To highlight the unique contributions of the present investigation to the bioinformatic data available for O. faveolata, an in-depth comparison to the (Pinzón et al., 2015) O. faveolata transcriptome is presented. The 70,745,177 raw sequence reads from which the present reference transcriptome is derived is small in comparison to the 387,512,512 raw sequence reads reported by Pinzón et al. (2015). When annotated in parallel, we estimate that the two projects share 5,618 unique KO terms (79% of total). The present study contributes 524 unique KO terms (7% of total) and the latter contributes 995 unique KO terms (14% of total). Greater sequencing depth for the (Pinzón et al., 2015) reveals better coverage of KEGG pathways used conventionally to assess transcriptome completeness (e.g. metabolic and protein complex pathways) (Table 1). However, the present reference transcriptome had a greater number of transcripts mapped to the following stress and immunity-related pathways: MAPK, Ras, Notch, phagosome, Rig-i-like, bacterial invasion, nuclear factor kappa beta, complement, and leukocyte migration Pathways (Fig. 4).
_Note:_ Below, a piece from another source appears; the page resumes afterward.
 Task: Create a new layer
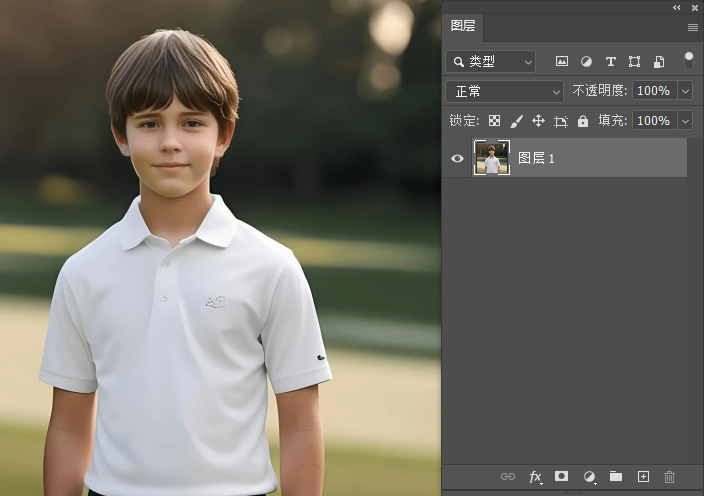point(643,477)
Therefore, the transcriptome presented here contributes a considerable number of sequences not reported previously that are associated with evolutionarily conserved pathways of the innate immune system.
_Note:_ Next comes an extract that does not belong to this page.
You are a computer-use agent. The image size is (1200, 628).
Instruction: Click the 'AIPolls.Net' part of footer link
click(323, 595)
Numbers of unique and shared sequences between the present and (Pinzón et al., 2015) O. faveolata transcriptomes for select immunity-related KEGG pathways.

Figure 4: Numbers of unique and shared sequences between the present and (Pinzón et al., 2015) O. faveolata transcriptomes for select immunity-related KEGG pathways.

Results from KEGG KAAS parallel annotation of the present transcriptome and the (Pinzón et al., 2015) transcriptome for O. faveolata. The number of non-redundant annotations mapped to select KEGG pathways for each transcriptome are shown.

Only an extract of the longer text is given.